### WORK TO DO
Rewrite the rows from the line containing "You are a computer-use agent. The" through the line containing "This screenshot has width=800, height=600." as a Markdown table with two columns, No. and Line, numbering each line and leaving out blank ones.

start

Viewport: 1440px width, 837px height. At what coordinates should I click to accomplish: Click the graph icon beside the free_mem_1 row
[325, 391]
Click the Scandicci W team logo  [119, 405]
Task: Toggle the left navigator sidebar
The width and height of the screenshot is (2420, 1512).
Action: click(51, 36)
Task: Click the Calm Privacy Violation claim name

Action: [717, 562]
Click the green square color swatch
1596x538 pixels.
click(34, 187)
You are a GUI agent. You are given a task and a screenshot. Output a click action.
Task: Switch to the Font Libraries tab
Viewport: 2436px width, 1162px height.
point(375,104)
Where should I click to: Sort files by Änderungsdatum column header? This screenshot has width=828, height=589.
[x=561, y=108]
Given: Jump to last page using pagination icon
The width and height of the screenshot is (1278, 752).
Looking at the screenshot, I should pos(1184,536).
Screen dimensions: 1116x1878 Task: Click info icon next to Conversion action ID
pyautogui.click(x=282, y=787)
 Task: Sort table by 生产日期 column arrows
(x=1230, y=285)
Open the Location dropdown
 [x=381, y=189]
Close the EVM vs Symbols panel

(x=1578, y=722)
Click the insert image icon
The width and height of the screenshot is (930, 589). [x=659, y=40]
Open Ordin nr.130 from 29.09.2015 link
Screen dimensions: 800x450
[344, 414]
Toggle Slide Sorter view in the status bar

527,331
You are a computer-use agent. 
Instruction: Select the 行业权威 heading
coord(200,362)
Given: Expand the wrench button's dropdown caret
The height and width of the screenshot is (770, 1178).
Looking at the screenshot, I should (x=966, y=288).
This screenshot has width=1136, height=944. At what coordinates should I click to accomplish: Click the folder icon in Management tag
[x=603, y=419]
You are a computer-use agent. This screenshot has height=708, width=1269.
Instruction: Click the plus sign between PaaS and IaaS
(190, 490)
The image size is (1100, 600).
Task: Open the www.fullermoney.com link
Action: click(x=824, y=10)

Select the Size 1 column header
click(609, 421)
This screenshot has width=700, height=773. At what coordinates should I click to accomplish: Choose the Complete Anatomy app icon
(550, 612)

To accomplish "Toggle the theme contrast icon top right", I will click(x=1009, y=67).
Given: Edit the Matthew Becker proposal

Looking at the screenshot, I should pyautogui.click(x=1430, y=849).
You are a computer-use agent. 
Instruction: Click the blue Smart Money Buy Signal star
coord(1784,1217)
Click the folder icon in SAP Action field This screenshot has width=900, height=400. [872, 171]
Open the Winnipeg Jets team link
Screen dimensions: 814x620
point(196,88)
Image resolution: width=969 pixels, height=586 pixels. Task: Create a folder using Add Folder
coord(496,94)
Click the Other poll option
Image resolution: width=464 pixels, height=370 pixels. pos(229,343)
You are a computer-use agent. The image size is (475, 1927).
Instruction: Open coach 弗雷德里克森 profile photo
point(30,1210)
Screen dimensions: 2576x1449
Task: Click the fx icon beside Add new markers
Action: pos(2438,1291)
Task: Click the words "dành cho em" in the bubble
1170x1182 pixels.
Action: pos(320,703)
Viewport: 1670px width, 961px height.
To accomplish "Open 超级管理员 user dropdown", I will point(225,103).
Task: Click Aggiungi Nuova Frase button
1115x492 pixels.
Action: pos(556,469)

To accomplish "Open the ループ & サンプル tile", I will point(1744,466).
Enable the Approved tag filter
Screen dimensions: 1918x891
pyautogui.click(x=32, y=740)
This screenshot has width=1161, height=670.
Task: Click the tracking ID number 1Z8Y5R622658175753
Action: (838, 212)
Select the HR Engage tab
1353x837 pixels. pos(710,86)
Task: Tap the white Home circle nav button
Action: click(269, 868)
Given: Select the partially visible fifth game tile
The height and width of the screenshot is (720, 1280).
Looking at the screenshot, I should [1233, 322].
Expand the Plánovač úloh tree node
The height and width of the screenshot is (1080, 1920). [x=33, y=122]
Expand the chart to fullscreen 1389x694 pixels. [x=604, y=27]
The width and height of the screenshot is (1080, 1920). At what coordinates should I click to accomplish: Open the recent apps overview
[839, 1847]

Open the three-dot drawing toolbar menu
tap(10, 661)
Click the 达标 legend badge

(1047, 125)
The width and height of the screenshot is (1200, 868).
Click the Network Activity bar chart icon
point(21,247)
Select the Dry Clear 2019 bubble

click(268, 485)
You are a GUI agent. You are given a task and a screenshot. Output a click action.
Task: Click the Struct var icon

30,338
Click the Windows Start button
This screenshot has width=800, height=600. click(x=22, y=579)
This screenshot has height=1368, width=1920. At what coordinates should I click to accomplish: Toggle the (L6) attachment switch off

end

### TASK ANSWER
| No. | Line |
|---|---|
| 1 | You are a computer-use agent. The image size is (475, 1927). |
| 2 | Instruction: Open coach 弗雷德里克森 profile photo |
| 3 | point(30,1210) |
| 4 | Screen dimensions: 2576x1449 |
| 5 | Task: Click the fx icon beside Add new markers |
| 6 | Action: pos(2438,1291) |
| 7 | Task: Click the words "dành cho em" in the bubble |
| 8 | 1170x1182 pixels. |
| 9 | Action: pos(320,703) |
| 10 | Viewport: 1670px width, 961px height. |
| 11 | To accomplish "Open 超级管理员 user dropdown", I will point(225,103). |
| 12 | Task: Click Aggiungi Nuova Frase button |
| 13 | 1115x492 pixels. |
| 14 | Action: pos(556,469) |
| 15 | To accomplish "Open the ループ & サンプル tile", I will point(1744,466). |
| 16 | Enable the Approved tag filter |
| 17 | Screen dimensions: 1918x891 |
| 18 | pyautogui.click(x=32, y=740) |
| 19 | This screenshot has width=1161, height=670. |
| 20 | Task: Click the tracking ID number 1Z8Y5R622658175753 |
| 21 | Action: (838, 212) |
| 22 | Select the HR Engage tab |
| 23 | 1353x837 pixels. pos(710,86) |
| 24 | Task: Tap the white Home circle nav button |
| 25 | Action: click(269, 868) |
| 26 | Given: Select the partially visible fifth game tile |
| 27 | The height and width of the screenshot is (720, 1280). |
| 28 | Looking at the screenshot, I should [1233, 322]. |
| 29 | Expand the Plánovač úloh tree node |
| 30 | The height and width of the screenshot is (1080, 1920). [x=33, y=122] |
| 31 | Expand the chart to fullscreen 1389x694 pixels. [x=604, y=27] |
| 32 | The width and height of the screenshot is (1080, 1920). At what coordinates should I click to accomplish: Open the recent apps overview |
| 33 | [839, 1847] |
| 34 | Open the three-dot drawing toolbar menu |
| 35 | tap(10, 661) |
| 36 | Click the 达标 legend badge |
| 37 | (1047, 125) |
| 38 | The width and height of the screenshot is (1200, 868). |
| 39 | Click the Network Activity bar chart icon |
| 40 | point(21,247) |
| 41 | Select the Dry Clear 2019 bubble |
| 42 | click(268, 485) |
| 43 | You are a GUI agent. You are given a task and a screenshot. Output a click action. |
| 44 | Task: Click the Struct var icon |
| 45 | 30,338 |
| 46 | Click the Windows Start button |
| 47 | This screenshot has width=800, height=600. click(x=22, y=579) |